TOKYO -- Prices of liquid crystal display panels mainly for televisions and computers have plunged this year, sapped by the ruinous combination of expanding supplies and waning sales.
Chinese LCD panel makers have been aggressively adding production capacity while demand for consumer electronics has turned lackluster in emerging economies.
Amid bloated inventories, prices of panels for TVs typically have dropped around 30% over the past year. Large-lot users of mainstream 32-inch panels are paying $60-$65 apiece, 4% lower than a month ago, while 42-inch panels go for around $125.

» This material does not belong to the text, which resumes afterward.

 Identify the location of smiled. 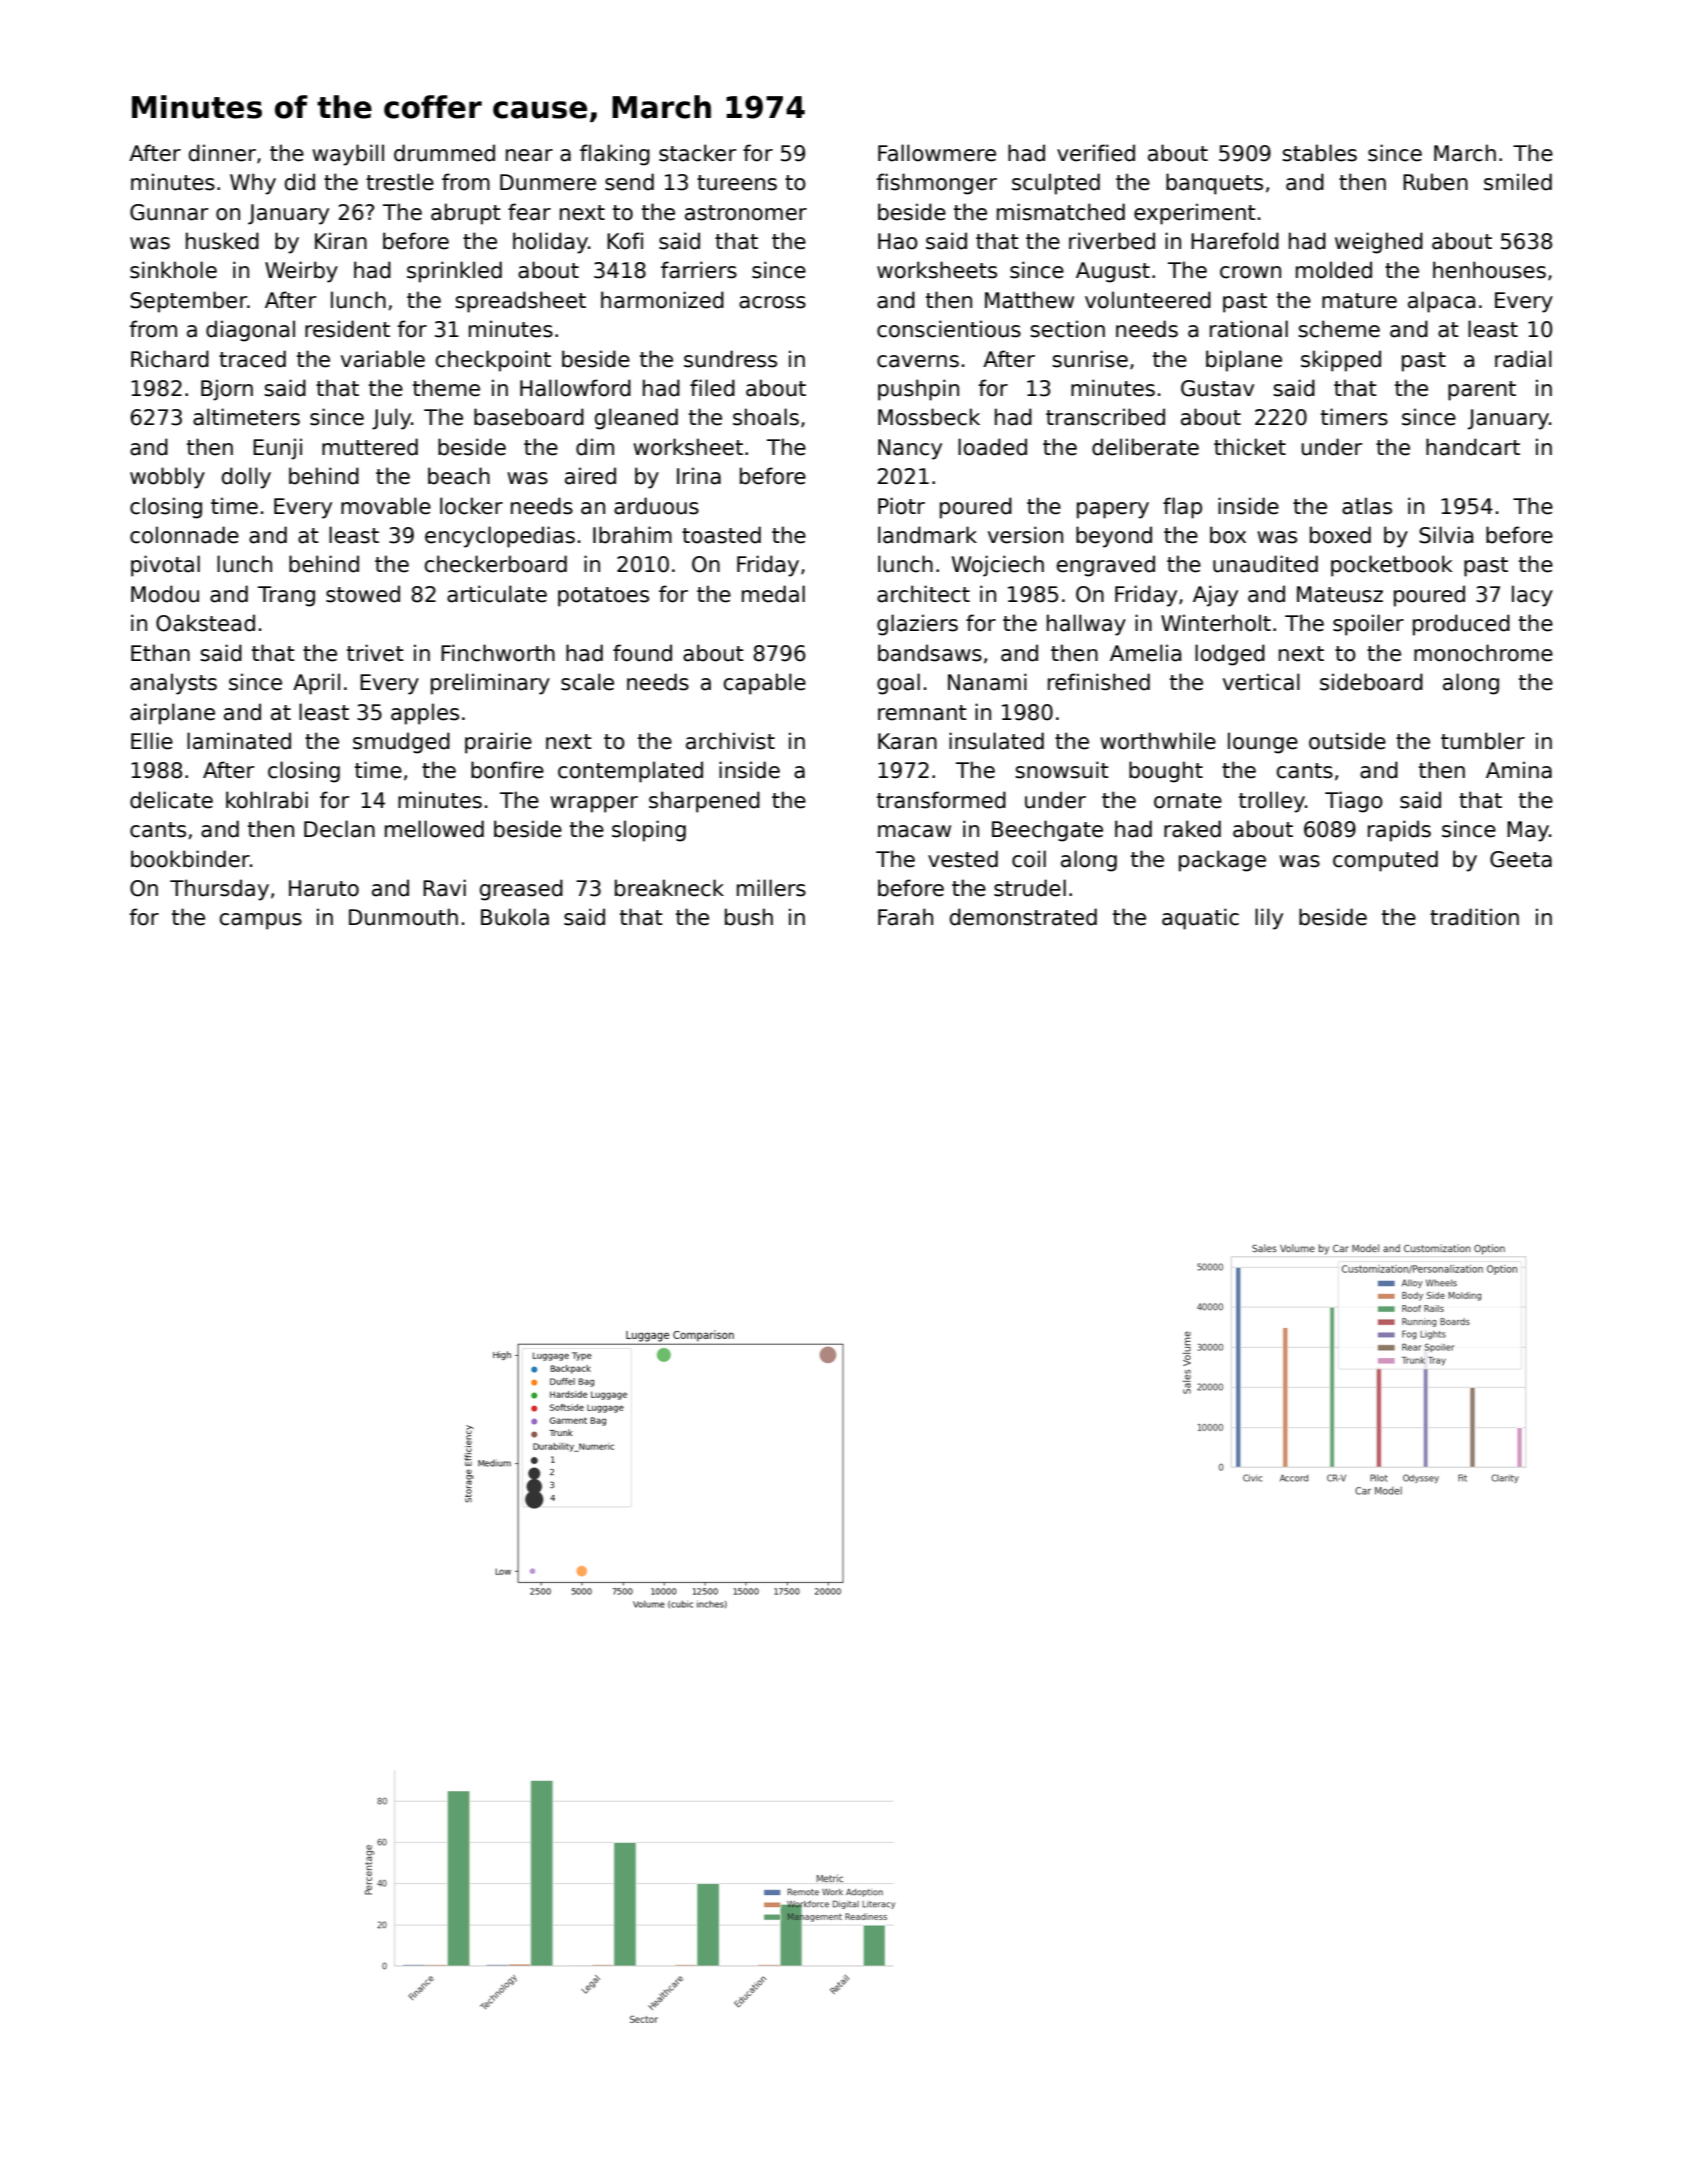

These declines contrast sharply with 2014, when the burgeoning market for 4K TVs left 50-inch and larger LCD panels in short supply and prices for even 32-inch panels rose by more than 15%. But currencies weakened this year in emerging countries like Indonesia, dampening demand for LCD TVs in those economies. TV makers have responded by hunkering down and looking for ways to cut costs.

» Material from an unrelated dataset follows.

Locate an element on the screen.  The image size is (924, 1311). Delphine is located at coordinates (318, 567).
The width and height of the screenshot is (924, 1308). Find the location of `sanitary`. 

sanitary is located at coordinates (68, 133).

Chinese LCD makers like BOE Technology Group have thrown oil on the fire by investing in more production equipment. Busily opening new factories, their combined share of the global LCD panel market reached 19% in 2015 and is headed toward 28% in 2018, which would put them on par with Taiwanese makers, U.S. market research company IHS Technology said.
Intent on expanding market share, the Chinese panel makers show no inclination to curb output. Their price war on the mainland against the Taiwanese makers looks to continue, even though panel prices have plunged since the summer amid a stagnating TV market.
The drop in LCD panel prices is lowering retail TV prices. Stores in Japan are selling 40- to 43-inch 4K TVs for 110,000-150,000 yen ($905-$1,234), or 10%-20% cheaper than in the summer.
Similar price declines are occurring among LCD panels for computers. Large-lot users now pay around $30 for the 15.6-inch panels for notebooks, down about 25% from the end of 2014. Prices of panels for desktop computer displays also are falling.
Prices of LCD panels for PCs moved within a set range in 2014, supported by the demand for new computers precipitated by the end of support for Windows XP. But that round of buying ended in 2015, and the popularization of smartphones has further pressured the contracting PC market.